We fine-tune models with gradient descent. We nudge agents with skill files. Same goal, roughly ten thousand times cheaper.
This is one of those observations that sounds too simple to be interesting until you think through the implications for how enterprises should approach AI agent deployment at scale.
Fine-tuning — adjusting a model’s weights through additional training on domain-specific data — is the standard answer to the question “how do we make this model behave differently?” It’s powerful, it’s durable, and it’s expensive. A fine-tuning run requires curated training data, compute, careful evaluation to avoid degrading the model’s general capabilities while improving specific ones, and ongoing maintenance as the base model evolves. For large organisations with genuinely specific requirements, it’s sometimes the right answer.
But most organisations that think they need fine-tuning actually need something else: consistent, inspectable, correctable behavioral patterns that can be installed and updated without a training run.
That’s what a skill file does. A skill is a structured document that defines how an AI agent should approach a specific class of task — what to consider, what sequence to follow, what traps to avoid, what the output should look like. When the agent encounters a task that matches the skill’s scope, the skill’s guidance shapes how it approaches the work. The behavior change is immediate, transparent, and reversible. If the skill produces the wrong behavior, you edit the file and reload it. No training run required.
The iteration cycle is qualitatively different. Write the skill, observe the behavior, edit the file, reload. The complete cycle can happen in minutes. With fine-tuning, the equivalent cycle — collect data demonstrating the desired behavior, fine-tune, evaluate — takes days or weeks, and each iteration is expensive enough that you do it rarely and carefully.
There’s a deeper principle here that I think the enterprise AI community hasn’t fully processed. The act of writing a skill forces you to articulate what “good” looks like for a specific class of work. That articulation is valuable independently of the skill’s effect on agent behavior. Most organisations that think their AI systems behave inconsistently haven’t clearly specified what consistent would look like. The discipline of writing the behavior down — in enough detail that an agent can follow it — is a clarity exercise that reveals ambiguity in the underlying requirement.
What you can’t write down clearly, you can’t evaluate clearly. And what you can’t evaluate clearly, you can’t improve.
The enterprise application runs further than most current deployments recognise.
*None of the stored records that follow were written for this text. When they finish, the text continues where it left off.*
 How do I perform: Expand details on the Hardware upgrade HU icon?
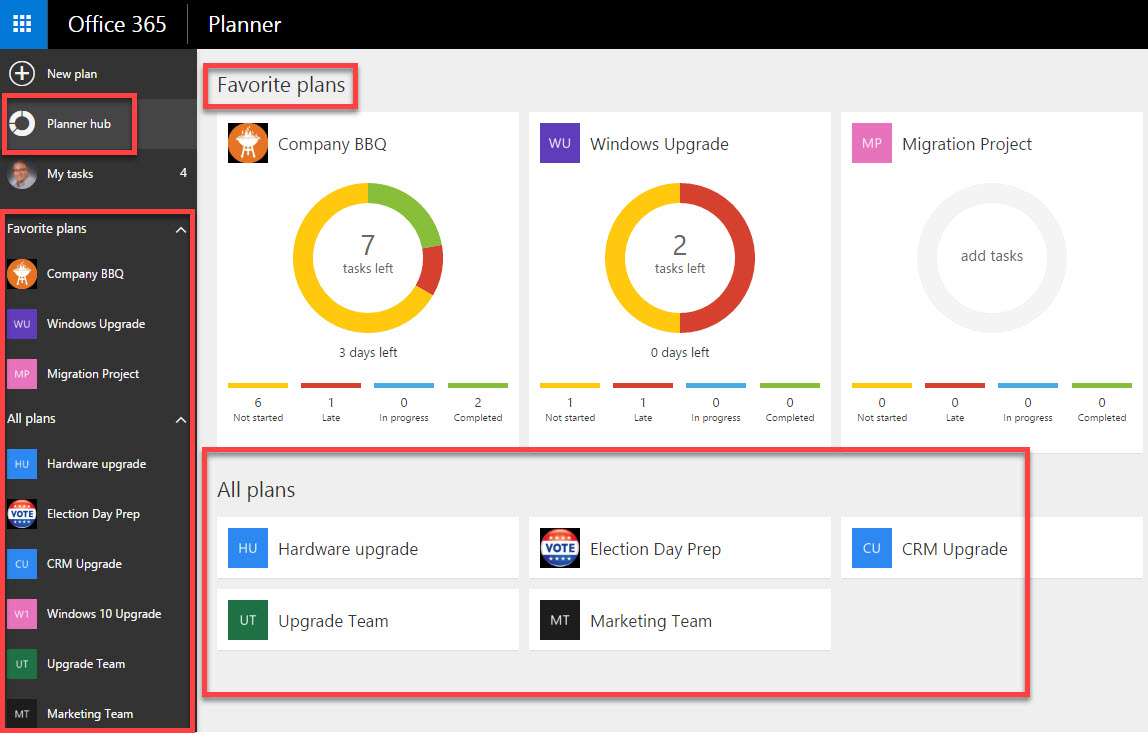[247, 548]
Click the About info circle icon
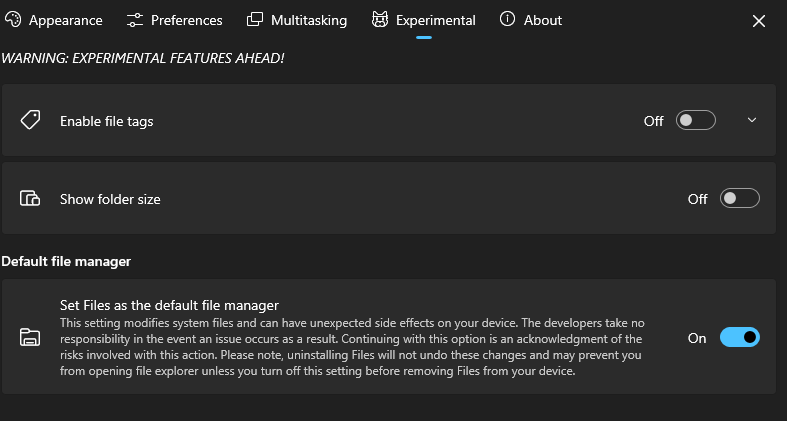The height and width of the screenshot is (421, 787). pyautogui.click(x=508, y=20)
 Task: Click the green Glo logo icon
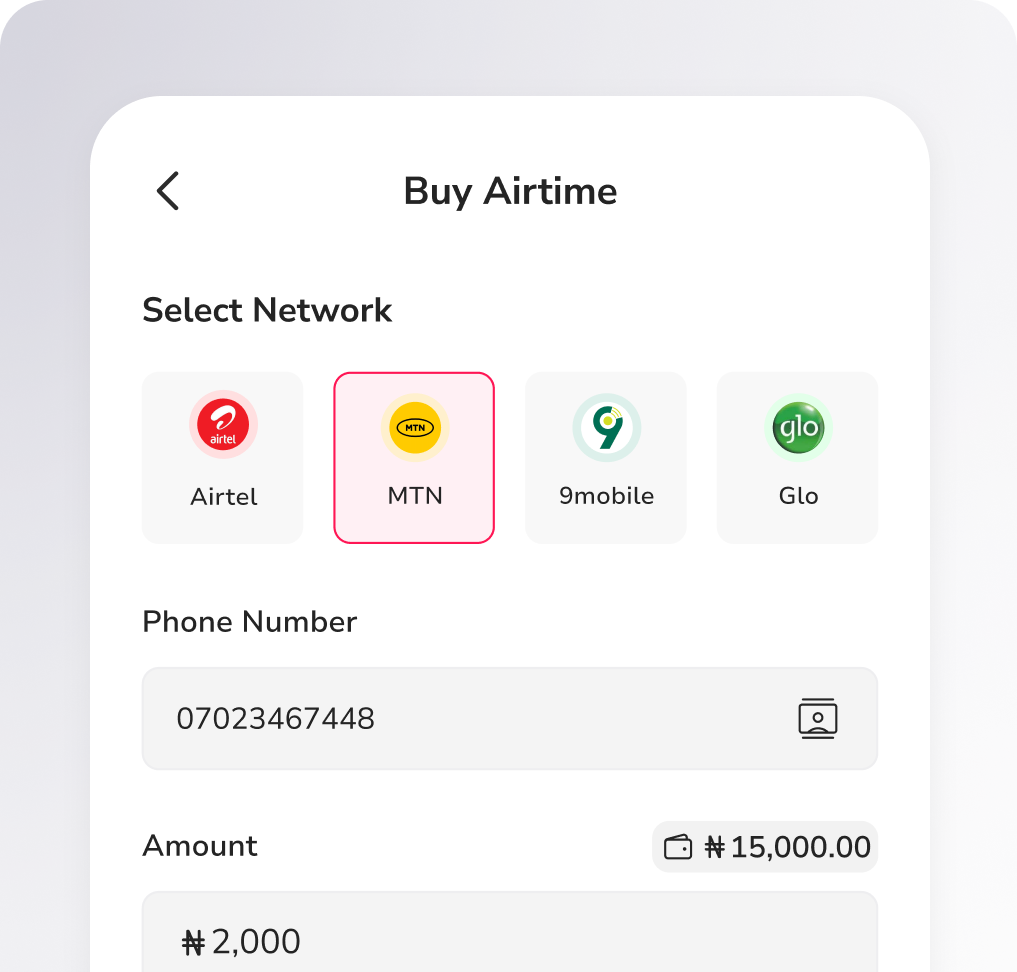click(x=798, y=428)
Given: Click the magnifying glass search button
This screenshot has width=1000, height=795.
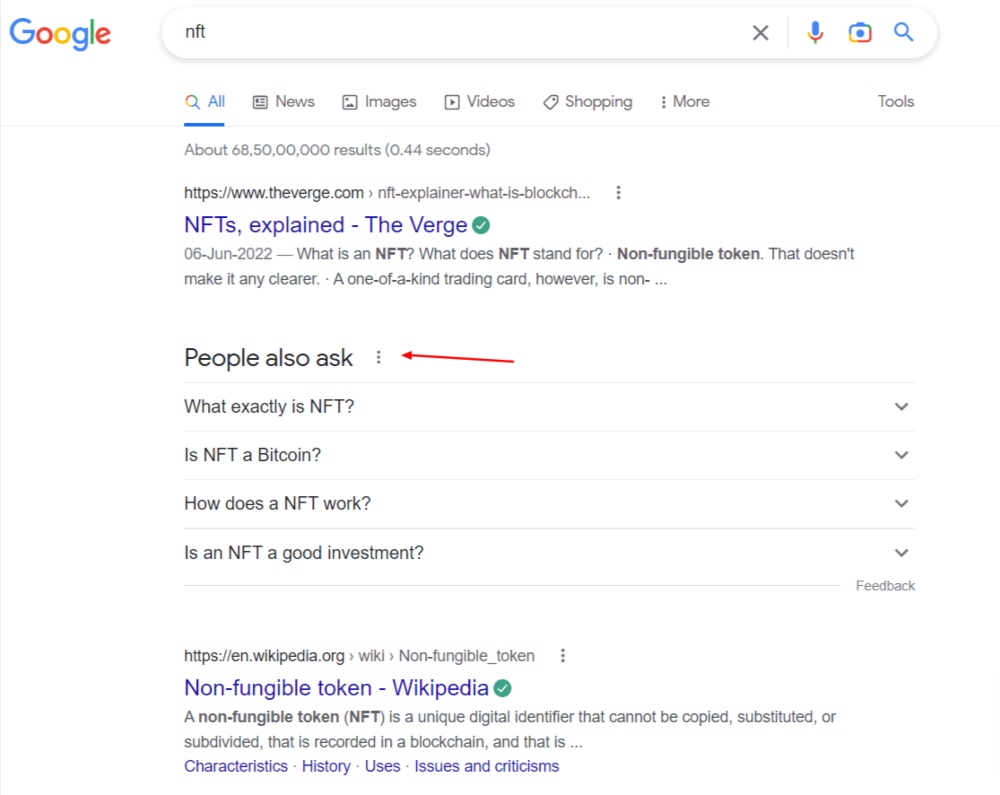Looking at the screenshot, I should (x=904, y=33).
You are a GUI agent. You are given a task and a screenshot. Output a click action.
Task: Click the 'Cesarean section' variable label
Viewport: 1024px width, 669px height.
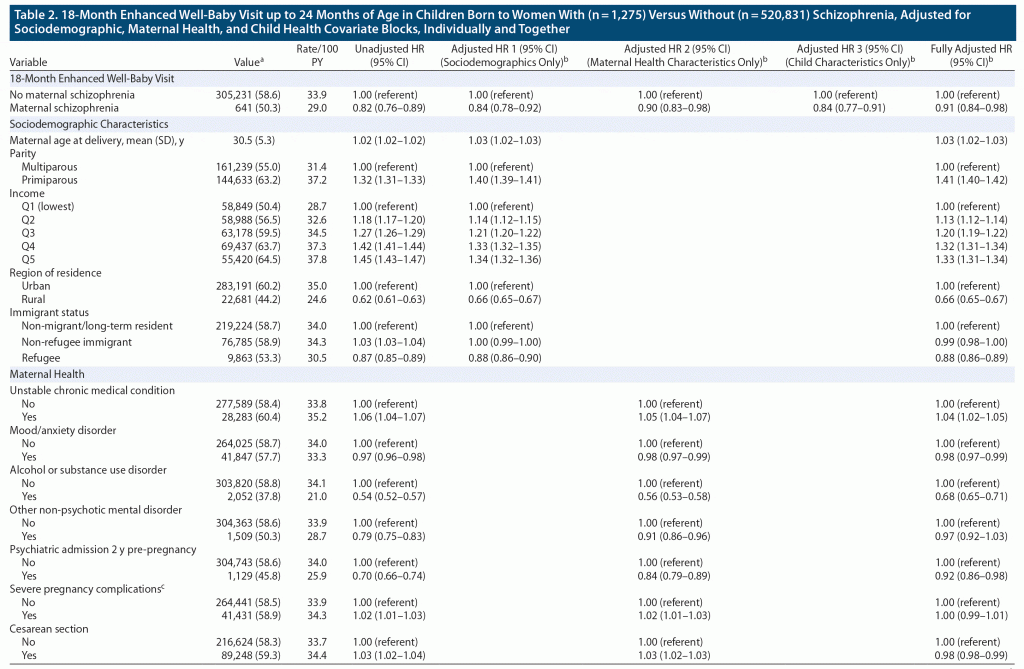(x=49, y=629)
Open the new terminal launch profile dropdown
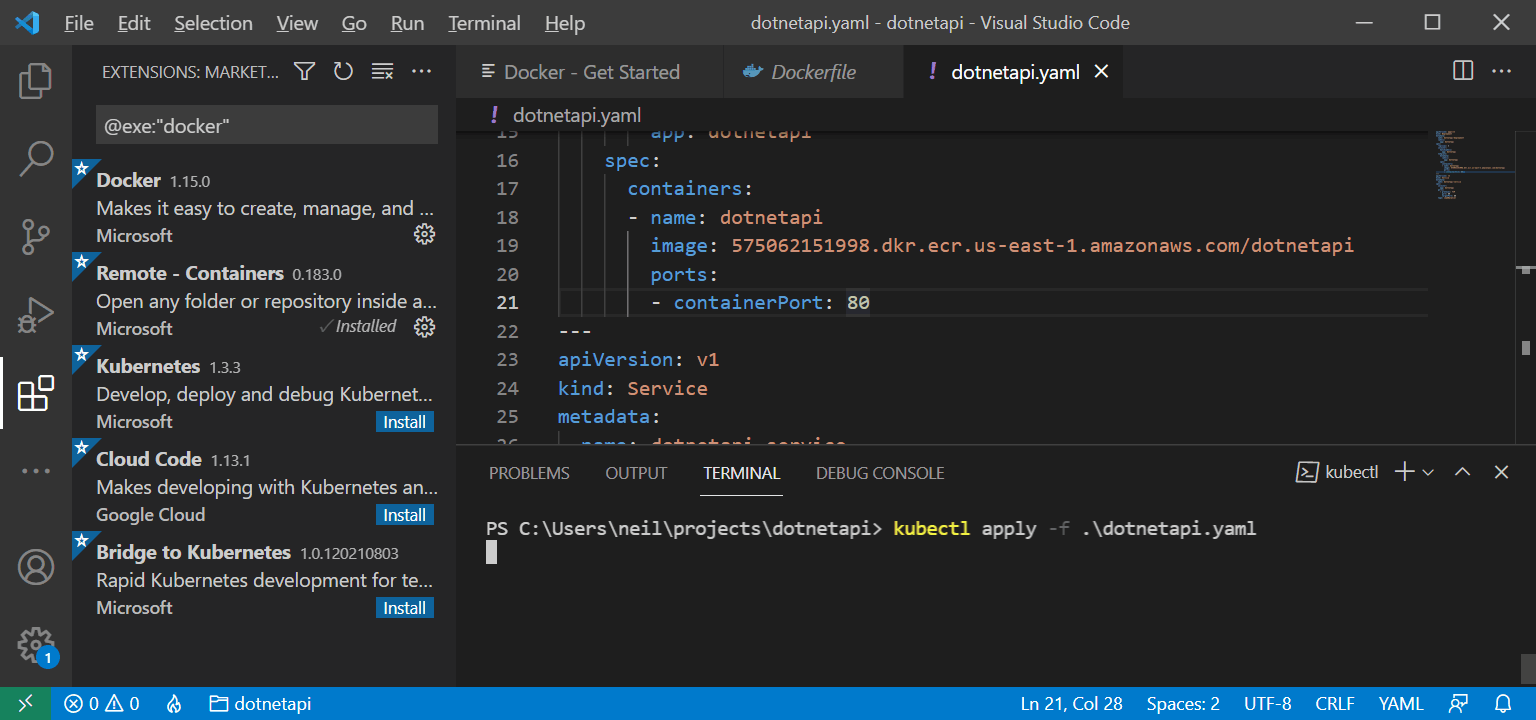The width and height of the screenshot is (1536, 720). [x=1428, y=472]
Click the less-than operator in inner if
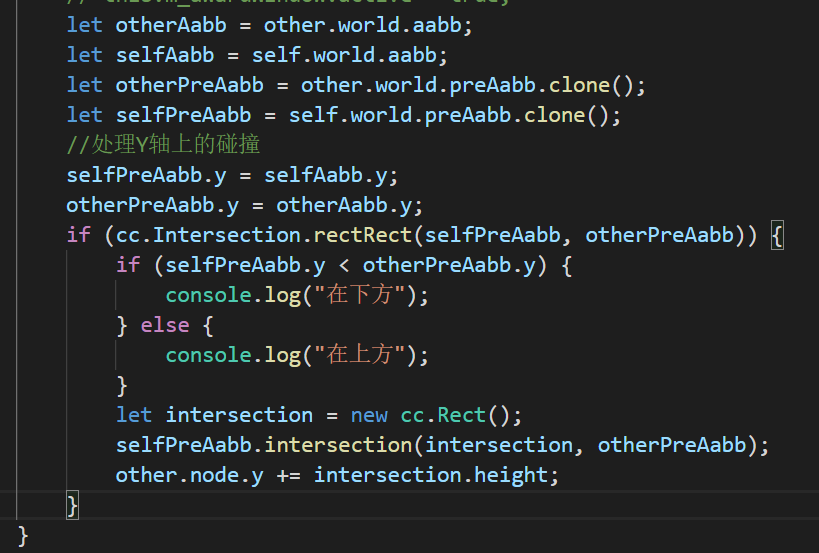819x553 pixels. click(344, 265)
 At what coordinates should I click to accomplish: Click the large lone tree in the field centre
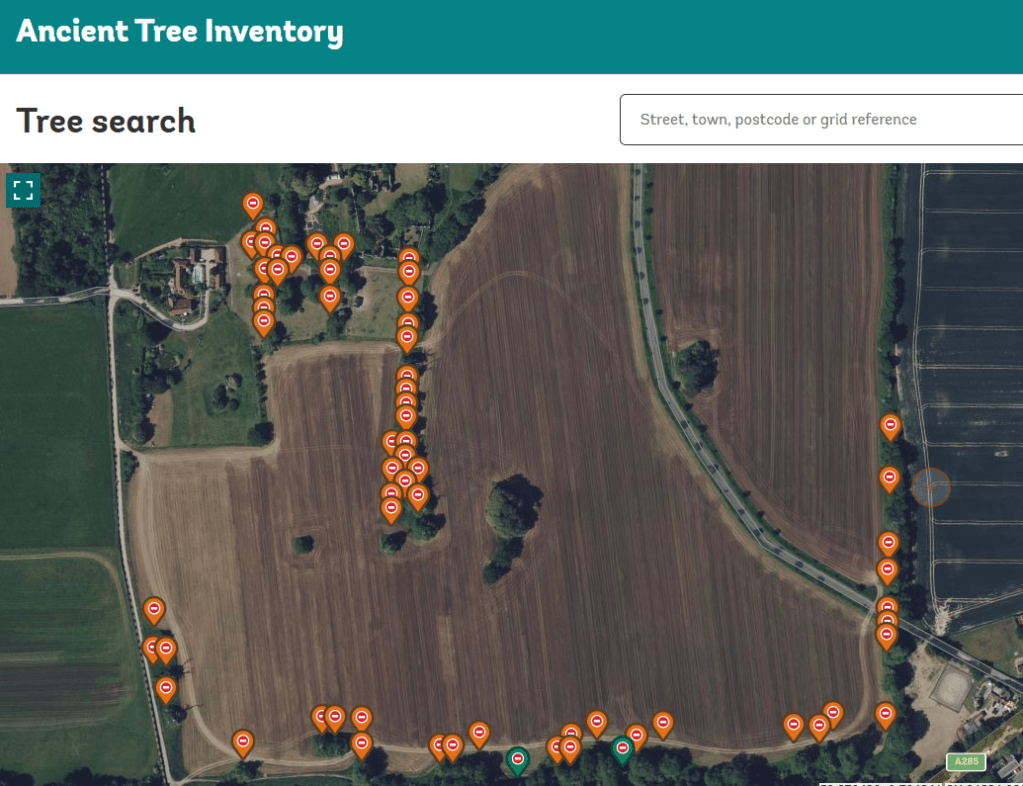click(x=512, y=505)
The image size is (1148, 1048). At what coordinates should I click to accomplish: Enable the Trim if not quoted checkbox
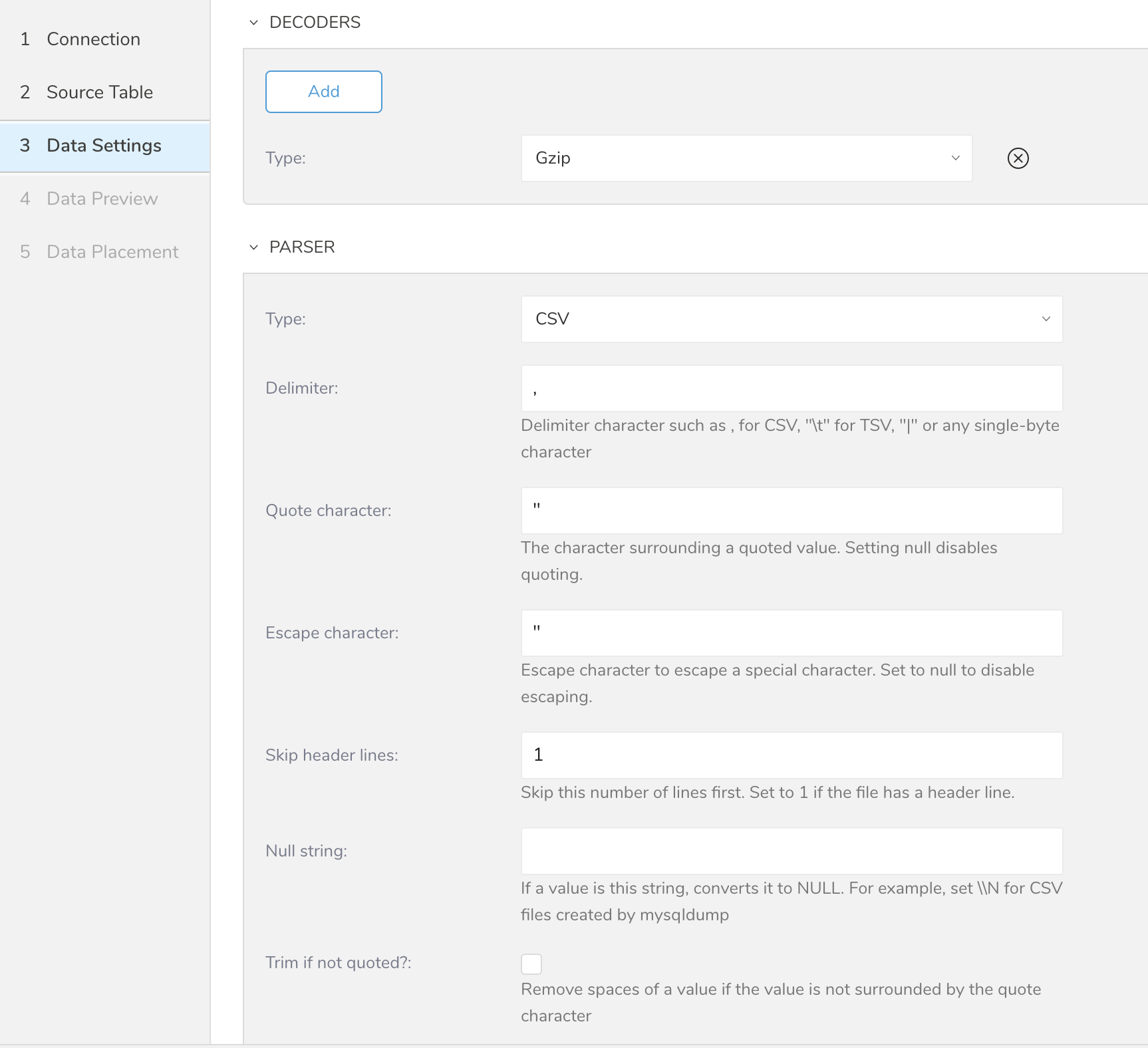531,964
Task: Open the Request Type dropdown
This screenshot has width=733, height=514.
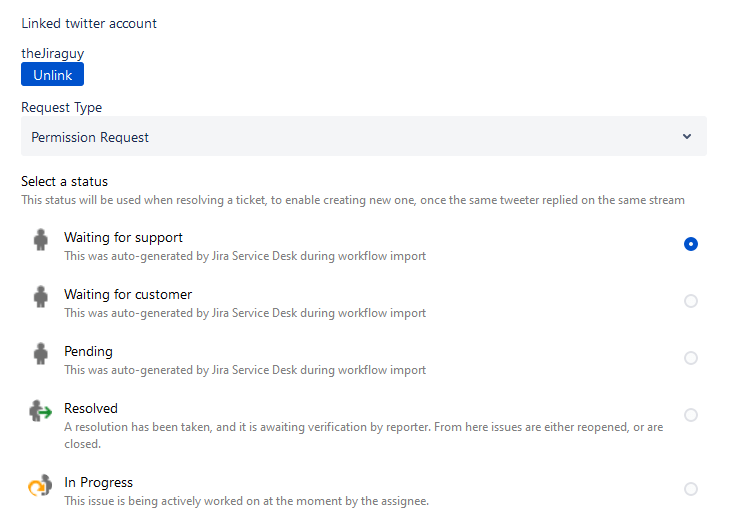Action: [363, 137]
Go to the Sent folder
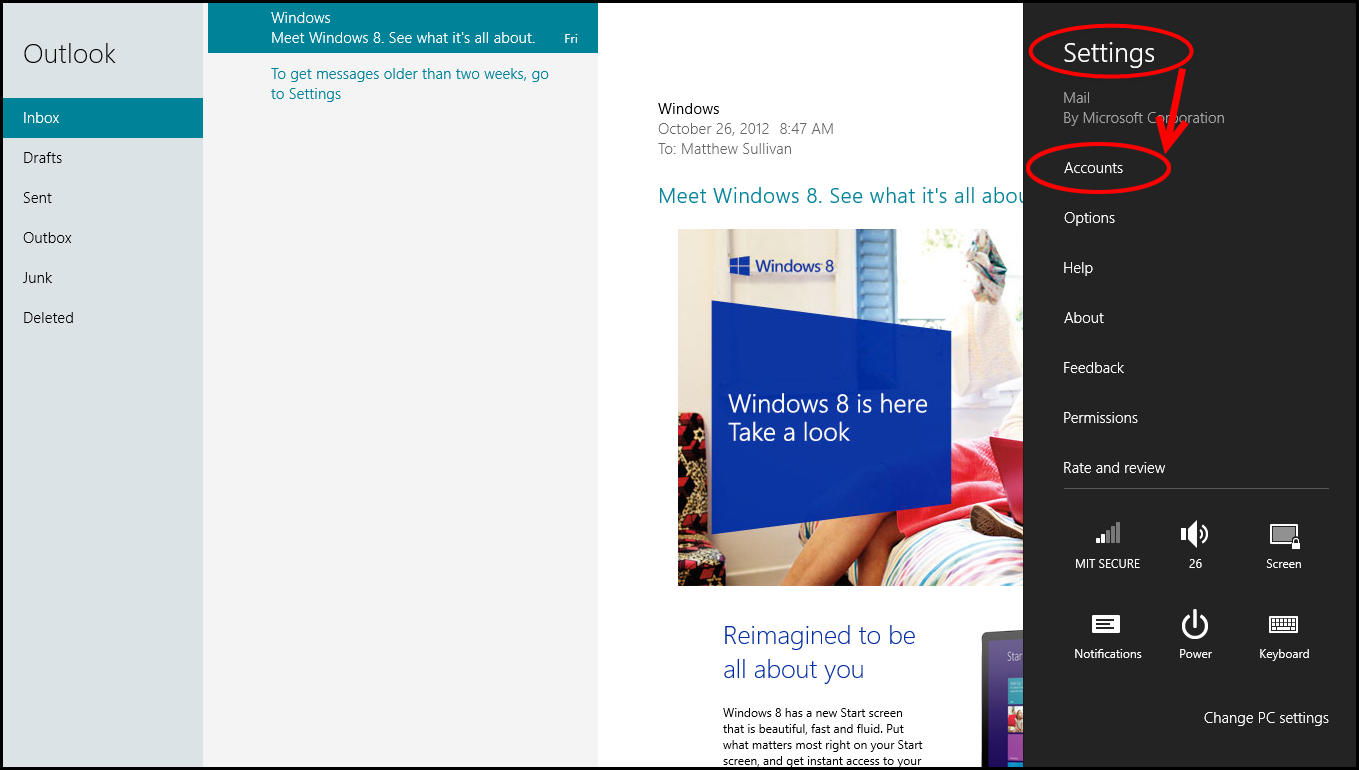This screenshot has height=770, width=1359. click(38, 198)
Consider an organisation deploying AI agents across multiple business functions — compliance review, credit assessment, customer communication, code review. Each of these functions has institutional knowledge about what good looks like: what to check, in what sequence, with what level of documentation, escalating under what conditions. That knowledge lives in experienced practitioners, in training materials, in informal norms. It’s hard to transfer to an AI system through fine-tuning because it’s rarely codified in a form that serves as training data.
But it can be codified in skills. The compliance expert who knows what a high-quality regulatory review looks like can write a skill that installs that expertise in the agent. The credit analyst who has calibrated what counts as a legitimate exception versus a red flag can write a skill that makes those distinctions explicit. The result isn’t a fine-tuned model — it’s an agent that carries institutional knowledge that was previously unavailable to it.
The maintenance advantage compounds over time. When policies change, the skill changes. When the institutional understanding of good practice evolves, the skill evolves. When a new practitioner has a better approach, they can contribute a revision. The behavioral infrastructure stays current with the organisation’s actual understanding rather than being frozen at the point of the last training run.
This isn’t a substitute for fine-tuning in the cases where fine-tuning is actually the right answer — domain-specific language patterns, specific technical formats, consistent style at scale. It’s a recognition that a large fraction of the “we need to fine-tune” problem is actually a “we need to articulate what we want” problem, and skill files are a faster path to that.
P.S. The most useful forcing function for any enterprise AI deployment: before doing anything else, write the skills. Not to run them immediately, but because the process of writing them surfaces the ambiguity that’s going to cause problems later. The gaps in the skills are the gaps in the requirement. Better to find them in a text file than in a production incident.